YOUR TASKS:
**a)** Which drugs are named in the Top of the Lake recap below?
**b)** Can you pick up the Top of the Lake recap after its final sentence and keep it going?

The first two episodes of Top of the Lake left a lot to be desired with Matt Mitcham, who transformed into an exponentially more complex character in episode three with all he was up to and hiding. The assumption that he was bad business only because Tui disappeared is distant in our rearview mirrors.
First, we’re either led to believe or jump to the conclusion that this sliver of light coming from underneath Mitcham’s shower is some kind of Bates Motel—like basement cellar where Mitcham is hiding his daughter Tui, but in retrospect I’m not really sure why we’d be so naive to believe a) he has her and b) is hiding her in the basement. Then again, I didn’t see a meth lab coming either.
That’s Mitcham’s shady business. He has guys who look like they’re in a biker gang bringing bags of product into his A-frame and down into the lab and in episode three his two minions (as we’ll call them) are exposed to an especially potent variety. Now, the friendly police detective looks a little bit more controversial, leaving me to wonder if he knows, and is profiting, from this lab. It’s early to jump to that place, though.
Second, Mitcham needs a Viagra. This is surprising, I suppose, as he reveals it to the only woman from Paradise who agreed to go on a date with him — though he says it’s simply an apology dinner. Why exactly did she agree to it, in the first place? They end up having a supposedly nice meal at some random diner, before returning to the A-frame to cuddle.
The next morning they take ecstasy. Of course, they take ecstasy! They end up crawling around in Narnia, aroused by the moss on the trees and the soft grass in the fields. (So that’s what it’s like to do that stuff?) Randomly, Mitcham stumbles near the gravesite of his mother and we get to know all about his insane momma drama. I mean, come on, he leaves a thick belt draped over her headstone so when he visits he can whip himself for failing her. I don’t blame his dad for being a little freaked out watching that — it made me a little uncomfortable, too. I also thought he was about the kill the woman when she stepped on the grave.

EXTRACTED INFORMATION:
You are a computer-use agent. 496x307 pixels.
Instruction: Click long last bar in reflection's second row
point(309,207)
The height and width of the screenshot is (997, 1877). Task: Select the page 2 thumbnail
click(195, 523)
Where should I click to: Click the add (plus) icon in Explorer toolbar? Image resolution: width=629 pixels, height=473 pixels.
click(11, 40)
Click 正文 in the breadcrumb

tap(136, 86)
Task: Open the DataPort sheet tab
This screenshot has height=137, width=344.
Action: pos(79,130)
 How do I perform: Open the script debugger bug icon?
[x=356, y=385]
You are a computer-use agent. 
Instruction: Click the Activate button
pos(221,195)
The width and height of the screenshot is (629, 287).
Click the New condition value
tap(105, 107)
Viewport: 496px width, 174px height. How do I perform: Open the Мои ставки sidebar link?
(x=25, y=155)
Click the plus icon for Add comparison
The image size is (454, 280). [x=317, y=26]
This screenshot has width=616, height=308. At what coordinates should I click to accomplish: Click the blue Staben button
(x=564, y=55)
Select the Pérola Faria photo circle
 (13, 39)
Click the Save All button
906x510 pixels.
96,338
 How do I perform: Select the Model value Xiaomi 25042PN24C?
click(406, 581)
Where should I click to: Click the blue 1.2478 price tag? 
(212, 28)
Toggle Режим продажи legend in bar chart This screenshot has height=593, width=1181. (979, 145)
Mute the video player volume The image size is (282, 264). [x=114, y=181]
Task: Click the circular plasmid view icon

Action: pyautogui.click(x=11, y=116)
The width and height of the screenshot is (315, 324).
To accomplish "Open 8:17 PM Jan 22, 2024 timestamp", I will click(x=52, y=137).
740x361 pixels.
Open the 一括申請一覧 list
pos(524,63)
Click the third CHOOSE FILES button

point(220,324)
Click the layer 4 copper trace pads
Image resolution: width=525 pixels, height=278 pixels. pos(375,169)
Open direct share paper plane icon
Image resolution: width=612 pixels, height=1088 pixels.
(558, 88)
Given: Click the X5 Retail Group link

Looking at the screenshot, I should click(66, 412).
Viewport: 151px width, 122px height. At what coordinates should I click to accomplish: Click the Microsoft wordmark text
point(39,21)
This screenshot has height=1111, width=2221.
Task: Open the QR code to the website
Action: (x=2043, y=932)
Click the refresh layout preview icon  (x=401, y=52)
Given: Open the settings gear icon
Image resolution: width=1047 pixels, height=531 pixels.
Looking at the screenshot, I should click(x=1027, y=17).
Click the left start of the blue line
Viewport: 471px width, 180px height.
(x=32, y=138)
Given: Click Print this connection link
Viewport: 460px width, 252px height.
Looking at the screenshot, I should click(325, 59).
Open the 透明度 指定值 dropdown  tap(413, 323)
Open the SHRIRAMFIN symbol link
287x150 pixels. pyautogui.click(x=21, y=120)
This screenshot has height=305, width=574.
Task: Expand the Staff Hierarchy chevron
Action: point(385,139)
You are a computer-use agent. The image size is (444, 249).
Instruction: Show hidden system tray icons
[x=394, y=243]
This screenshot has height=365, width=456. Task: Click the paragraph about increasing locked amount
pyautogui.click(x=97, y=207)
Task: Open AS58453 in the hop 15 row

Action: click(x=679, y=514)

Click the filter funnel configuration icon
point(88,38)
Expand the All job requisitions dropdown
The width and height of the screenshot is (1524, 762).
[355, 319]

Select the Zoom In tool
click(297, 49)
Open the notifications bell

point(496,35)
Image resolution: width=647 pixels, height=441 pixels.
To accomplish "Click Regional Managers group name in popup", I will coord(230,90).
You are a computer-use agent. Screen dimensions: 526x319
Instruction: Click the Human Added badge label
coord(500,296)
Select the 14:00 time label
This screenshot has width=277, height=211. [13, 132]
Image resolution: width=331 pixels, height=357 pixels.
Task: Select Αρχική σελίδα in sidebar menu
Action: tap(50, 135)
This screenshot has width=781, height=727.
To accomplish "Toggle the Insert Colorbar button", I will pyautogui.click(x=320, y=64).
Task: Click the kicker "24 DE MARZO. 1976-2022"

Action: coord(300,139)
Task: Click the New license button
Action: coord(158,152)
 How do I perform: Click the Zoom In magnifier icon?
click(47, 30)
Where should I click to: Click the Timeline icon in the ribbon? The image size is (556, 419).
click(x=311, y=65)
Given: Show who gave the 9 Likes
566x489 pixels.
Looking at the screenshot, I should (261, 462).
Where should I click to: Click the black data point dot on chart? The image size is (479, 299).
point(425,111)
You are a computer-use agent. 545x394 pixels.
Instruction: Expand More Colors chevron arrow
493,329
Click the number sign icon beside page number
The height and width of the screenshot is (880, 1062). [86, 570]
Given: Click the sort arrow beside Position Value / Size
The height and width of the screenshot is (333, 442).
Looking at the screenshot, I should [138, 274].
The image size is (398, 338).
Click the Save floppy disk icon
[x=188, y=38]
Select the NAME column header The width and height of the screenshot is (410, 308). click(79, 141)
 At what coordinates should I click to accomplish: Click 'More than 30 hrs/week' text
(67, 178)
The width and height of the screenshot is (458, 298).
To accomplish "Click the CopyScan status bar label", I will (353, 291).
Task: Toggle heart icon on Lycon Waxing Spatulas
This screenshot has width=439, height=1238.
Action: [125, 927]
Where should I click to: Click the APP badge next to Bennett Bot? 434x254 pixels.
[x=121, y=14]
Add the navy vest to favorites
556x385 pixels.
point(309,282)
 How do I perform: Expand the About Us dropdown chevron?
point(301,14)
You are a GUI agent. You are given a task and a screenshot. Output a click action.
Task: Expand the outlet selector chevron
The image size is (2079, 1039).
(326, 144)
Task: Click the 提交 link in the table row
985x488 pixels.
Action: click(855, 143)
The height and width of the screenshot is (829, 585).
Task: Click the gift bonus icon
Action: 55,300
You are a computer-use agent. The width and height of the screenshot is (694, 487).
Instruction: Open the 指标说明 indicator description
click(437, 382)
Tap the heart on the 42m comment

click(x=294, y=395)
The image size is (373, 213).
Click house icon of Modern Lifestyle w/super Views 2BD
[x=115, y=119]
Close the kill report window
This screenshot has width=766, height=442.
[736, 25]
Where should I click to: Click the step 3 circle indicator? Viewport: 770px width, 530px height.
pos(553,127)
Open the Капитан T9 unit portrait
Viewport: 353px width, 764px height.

ANSWERS FOR THIS EXERCISE:
**a)** Meth, Viagra, and ecstasy.

**b)**
At the beginning of the episode, I just thought, boy Robin is really getting under his skin because he’s trying to tell the police what to do — anything that will push them further away from his land. But now — now, he has some serious issues. I’m not rooting for him to, like, find peace, I just think he’s crazy. Is that weird?
I think it’s important to point out that we also now know where the background from each episode’s end credits come from — the wall where Robin is living.
There is a lot going on with Robin in this episode, too. It was pretty packed full of craziness, episode three. First, she has now entered into a beneficial relationship with her neighbor pal Johnno, which makes her a self-destructive individual because she doesn’t think she deserves her fiance Steve, who calls her and just wants her to come home. She talks all about how they’ve been engaged for five years, but she’s the one extending it — not Steve. She’s also understandably stressed, after he mom admits to her that she’s done fighting the cancer since it came back.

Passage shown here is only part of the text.